When the news reached Italy of Stalin’s death in March 1953, the Communist Party went into mourning. L’Unita’s headline of 6 March read: ‘The man who has done most for the liberation of the human race is dead’ The party’s grief extended to its lowest levels. Natoli has described how in the party sections of the poorest Roman borgate photographs of Stalin were surrounded by flowers and candles and local militants sat around as if commemorating a saint.42

As well as elevating Stalin into a father-figure of superhuman proportions, the party portrayed the Soviet Union as a society where the problems of democracy and social justice had been definitively resolved. In L’ Unitet of 2 February 1952 Mario Alicata wrote from Russia that ‘this is the first country in the history of the world in which all men are finally free’.43 As late as March 1956 we find Luigi Longo insisting that unemployment had been completely abolished in all the socialist countries, that wages and living conditions were constantly improving and that the ordinary working day was being reduced to seven or even six hours.'”
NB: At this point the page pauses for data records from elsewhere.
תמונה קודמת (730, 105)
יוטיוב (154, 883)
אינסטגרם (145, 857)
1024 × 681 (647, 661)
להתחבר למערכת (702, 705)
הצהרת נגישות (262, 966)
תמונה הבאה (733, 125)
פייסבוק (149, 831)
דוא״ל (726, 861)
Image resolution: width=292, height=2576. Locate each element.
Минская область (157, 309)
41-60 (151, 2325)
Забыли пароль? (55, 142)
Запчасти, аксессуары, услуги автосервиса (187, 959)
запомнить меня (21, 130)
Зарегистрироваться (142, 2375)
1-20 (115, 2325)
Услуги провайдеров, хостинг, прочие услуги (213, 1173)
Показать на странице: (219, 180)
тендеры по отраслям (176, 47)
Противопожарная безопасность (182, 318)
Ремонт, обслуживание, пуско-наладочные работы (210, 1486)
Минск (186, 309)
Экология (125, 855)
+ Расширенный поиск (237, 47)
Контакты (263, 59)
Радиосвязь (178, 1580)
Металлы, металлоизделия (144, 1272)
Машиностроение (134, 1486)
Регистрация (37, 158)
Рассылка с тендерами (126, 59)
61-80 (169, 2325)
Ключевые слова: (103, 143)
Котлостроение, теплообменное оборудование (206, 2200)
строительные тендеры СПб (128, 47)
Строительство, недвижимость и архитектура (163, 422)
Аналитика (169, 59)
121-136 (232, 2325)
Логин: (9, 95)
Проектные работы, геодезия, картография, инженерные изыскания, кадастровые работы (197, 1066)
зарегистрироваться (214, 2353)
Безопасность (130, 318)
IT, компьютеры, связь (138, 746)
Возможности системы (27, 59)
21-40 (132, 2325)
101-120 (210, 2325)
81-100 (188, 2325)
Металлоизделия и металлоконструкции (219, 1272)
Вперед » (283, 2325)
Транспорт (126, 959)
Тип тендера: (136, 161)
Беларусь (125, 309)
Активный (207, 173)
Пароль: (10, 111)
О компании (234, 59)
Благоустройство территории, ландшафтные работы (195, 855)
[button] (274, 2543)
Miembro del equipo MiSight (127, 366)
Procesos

However, the most insidious elements of Stalinism were not the aberrant judgements on Stalin himself or the Soviet Union, but the attitudes that permeated the life and activity of the party at home. The tradition of uncritical adulation of leaders was only too easily transferred to Italy, where Togliatti seemed happy to allow absurd tributes to be paid to him by lesser comrades and exaggerated stories of his role in the early history of the P C I to be published in the party press.45 The habit developed, and even the finest brains in the P C I like Amendola and Ingrao indulged in it, of citing the writings of the historic leaders of the party, Gramsci and Togliatti, as if they were biblical texts to serve as sermons of the day.